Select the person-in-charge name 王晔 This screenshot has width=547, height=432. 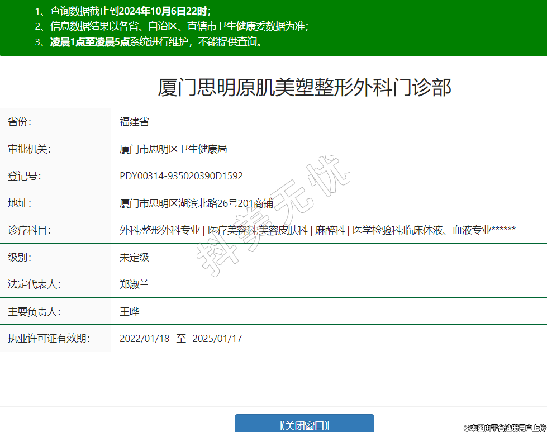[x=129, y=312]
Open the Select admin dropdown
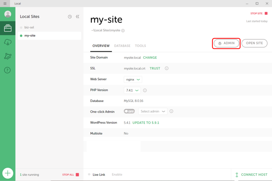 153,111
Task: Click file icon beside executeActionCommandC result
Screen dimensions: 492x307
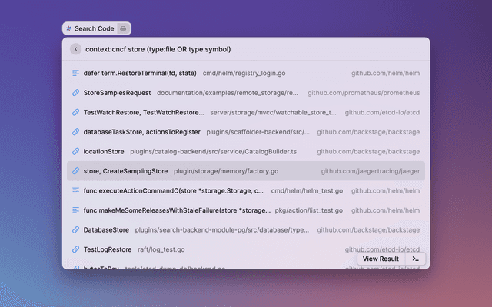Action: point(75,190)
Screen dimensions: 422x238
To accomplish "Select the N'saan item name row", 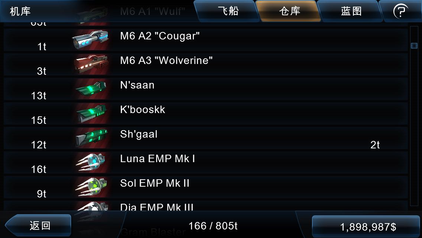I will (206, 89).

==

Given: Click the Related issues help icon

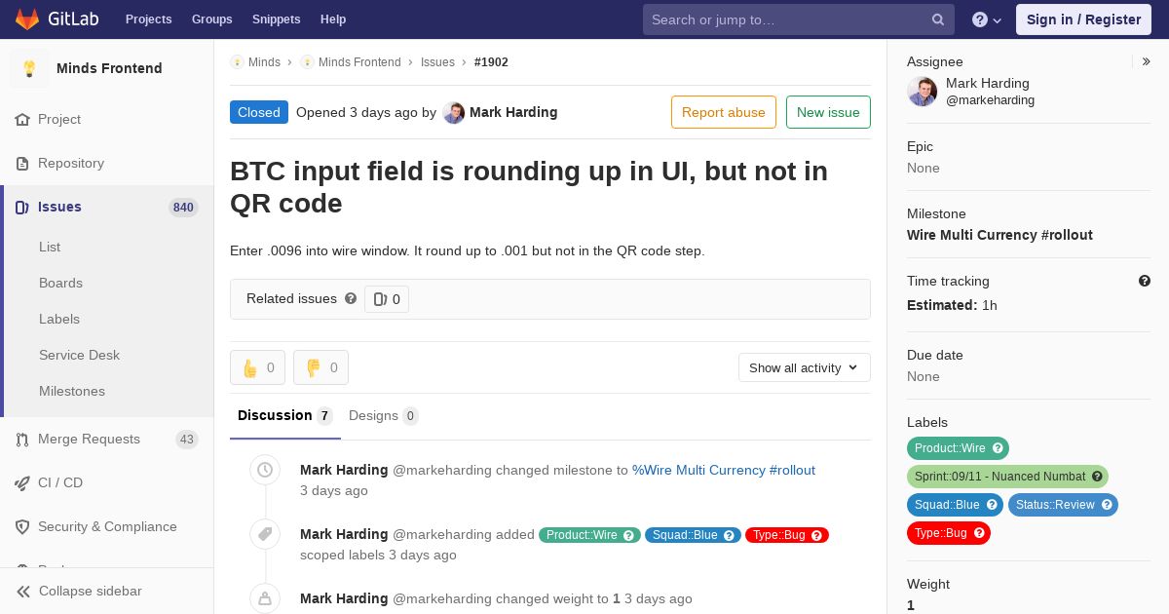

_ACTIVITY_
Return, from the data above, each line in which the string "icon" appears.

_TASK ANSWER_
Task: Click file icon beside executeActionCommandC result
Given: Click the Related issues help icon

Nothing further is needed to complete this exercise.